During the last glacial maximum, 26,000 to 18,000 years ago, thick ice sheets covered volcanoes across southern Chile. Under that weight, eruption volumes dropped. The ice didn't seal the magma chambers mechanically — it created compressive stress in the upper crust that stalled rising dikes at depth. Magma that would have reached the surface instead pooled between 10 and 15 kilometers underground.
The suppression wasn't neutral. Stalled magma differentiates. Without fresh recharge from below — also blocked by the same stress pinch point — the trapped melt evolves. Silica concentrations rise. Dissolved volatiles accumulate. Viscosity increases. Over thousands of years, the reservoir transforms from basaltic (fluid, gas-poor, producing gentle eruptions) to silicic (viscous, gas-rich, producing explosive ones).
When the ice melted, two things happened simultaneously. The crust relaxed, reopening the pathways that dikes use to ascend. And the sudden pressure drop allowed dissolved gases in the now-silicic magma to expand. The eruptions that followed deglaciation were not just more frequent — they were more explosive than anything the pre-glacial system would have produced.
The structural point: suppression changed the character of what was suppressed.

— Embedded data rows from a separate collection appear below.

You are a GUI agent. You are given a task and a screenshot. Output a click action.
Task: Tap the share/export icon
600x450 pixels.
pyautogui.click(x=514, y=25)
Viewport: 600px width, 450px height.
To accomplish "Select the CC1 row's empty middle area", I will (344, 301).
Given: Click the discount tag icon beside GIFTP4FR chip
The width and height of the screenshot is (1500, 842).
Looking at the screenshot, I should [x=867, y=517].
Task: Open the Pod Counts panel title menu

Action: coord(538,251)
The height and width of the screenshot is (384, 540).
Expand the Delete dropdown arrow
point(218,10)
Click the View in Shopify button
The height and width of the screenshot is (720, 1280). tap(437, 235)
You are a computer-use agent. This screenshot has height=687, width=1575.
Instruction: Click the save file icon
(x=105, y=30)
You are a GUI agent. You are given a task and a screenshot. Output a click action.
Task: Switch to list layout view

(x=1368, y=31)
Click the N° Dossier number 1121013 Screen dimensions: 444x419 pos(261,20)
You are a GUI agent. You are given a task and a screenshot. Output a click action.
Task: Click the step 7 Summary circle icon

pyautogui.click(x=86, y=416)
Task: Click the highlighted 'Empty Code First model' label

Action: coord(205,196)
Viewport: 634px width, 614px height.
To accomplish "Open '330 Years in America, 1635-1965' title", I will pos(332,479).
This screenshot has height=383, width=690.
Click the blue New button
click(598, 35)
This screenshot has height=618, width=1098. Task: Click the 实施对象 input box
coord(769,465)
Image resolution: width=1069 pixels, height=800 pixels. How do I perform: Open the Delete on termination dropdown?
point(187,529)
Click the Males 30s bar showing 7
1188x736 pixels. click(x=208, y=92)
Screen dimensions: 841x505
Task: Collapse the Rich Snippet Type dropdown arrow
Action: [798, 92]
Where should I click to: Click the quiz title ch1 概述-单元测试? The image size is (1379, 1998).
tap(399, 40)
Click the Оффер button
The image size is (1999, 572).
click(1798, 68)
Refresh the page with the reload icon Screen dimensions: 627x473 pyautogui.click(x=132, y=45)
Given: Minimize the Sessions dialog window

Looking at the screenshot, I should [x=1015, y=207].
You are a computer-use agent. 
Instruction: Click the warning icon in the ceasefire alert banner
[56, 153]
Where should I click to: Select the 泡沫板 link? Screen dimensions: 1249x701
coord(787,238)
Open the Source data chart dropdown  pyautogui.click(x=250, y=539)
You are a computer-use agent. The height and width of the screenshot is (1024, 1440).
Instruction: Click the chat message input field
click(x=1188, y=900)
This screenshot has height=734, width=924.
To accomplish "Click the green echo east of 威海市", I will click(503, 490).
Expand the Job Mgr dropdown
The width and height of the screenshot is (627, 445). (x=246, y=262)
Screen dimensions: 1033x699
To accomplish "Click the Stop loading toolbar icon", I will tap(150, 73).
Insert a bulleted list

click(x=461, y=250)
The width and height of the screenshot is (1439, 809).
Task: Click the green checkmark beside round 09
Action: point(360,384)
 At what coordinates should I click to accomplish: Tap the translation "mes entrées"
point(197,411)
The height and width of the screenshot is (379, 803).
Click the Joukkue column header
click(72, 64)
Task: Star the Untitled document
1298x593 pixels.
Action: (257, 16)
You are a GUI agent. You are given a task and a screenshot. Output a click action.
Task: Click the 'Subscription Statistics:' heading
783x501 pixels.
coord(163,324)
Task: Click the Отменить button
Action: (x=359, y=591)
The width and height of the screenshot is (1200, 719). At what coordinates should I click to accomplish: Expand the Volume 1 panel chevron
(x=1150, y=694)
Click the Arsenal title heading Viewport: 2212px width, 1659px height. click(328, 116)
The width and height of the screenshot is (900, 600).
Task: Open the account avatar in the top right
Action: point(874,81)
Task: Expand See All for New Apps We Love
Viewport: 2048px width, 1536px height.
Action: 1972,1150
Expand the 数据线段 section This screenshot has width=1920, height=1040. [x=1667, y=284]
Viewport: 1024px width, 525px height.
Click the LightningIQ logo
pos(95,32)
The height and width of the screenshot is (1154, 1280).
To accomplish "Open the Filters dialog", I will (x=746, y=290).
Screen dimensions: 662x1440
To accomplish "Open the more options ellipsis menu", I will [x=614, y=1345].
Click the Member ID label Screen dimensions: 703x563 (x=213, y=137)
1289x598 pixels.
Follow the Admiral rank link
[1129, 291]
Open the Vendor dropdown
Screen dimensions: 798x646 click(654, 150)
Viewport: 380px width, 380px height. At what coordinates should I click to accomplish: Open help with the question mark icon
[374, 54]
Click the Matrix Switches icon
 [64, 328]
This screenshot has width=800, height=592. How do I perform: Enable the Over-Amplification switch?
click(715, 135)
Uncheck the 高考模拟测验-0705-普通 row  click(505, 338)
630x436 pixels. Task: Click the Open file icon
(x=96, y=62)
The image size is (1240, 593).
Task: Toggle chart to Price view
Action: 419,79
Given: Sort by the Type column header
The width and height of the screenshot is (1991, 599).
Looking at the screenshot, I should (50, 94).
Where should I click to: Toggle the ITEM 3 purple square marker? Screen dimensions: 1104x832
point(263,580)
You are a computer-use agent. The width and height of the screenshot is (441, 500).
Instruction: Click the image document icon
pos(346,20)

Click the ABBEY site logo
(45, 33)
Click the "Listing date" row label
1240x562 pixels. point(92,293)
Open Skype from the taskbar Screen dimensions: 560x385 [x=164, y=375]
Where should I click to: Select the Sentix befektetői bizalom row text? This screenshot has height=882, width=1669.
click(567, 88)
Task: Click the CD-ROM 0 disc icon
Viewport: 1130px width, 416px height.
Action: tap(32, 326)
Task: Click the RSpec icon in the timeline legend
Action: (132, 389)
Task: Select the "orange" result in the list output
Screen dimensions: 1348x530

The ice sheet didn't pause volcanism and resume it unchanged. It imposed conditions — isolation, stalling, blocked recharge — that transformed the magma into something more dangerous than it would have been if it had erupted continuously. The delay was the mechanism of the transformation. A system that erupted regularly with small basaltic flows was converted, by the pressure that prevented those flows, into a system that erupted violently with silicic explosions.
The same gradient that suppresses also differentiates. The ice was simultaneously the lid and the crucible.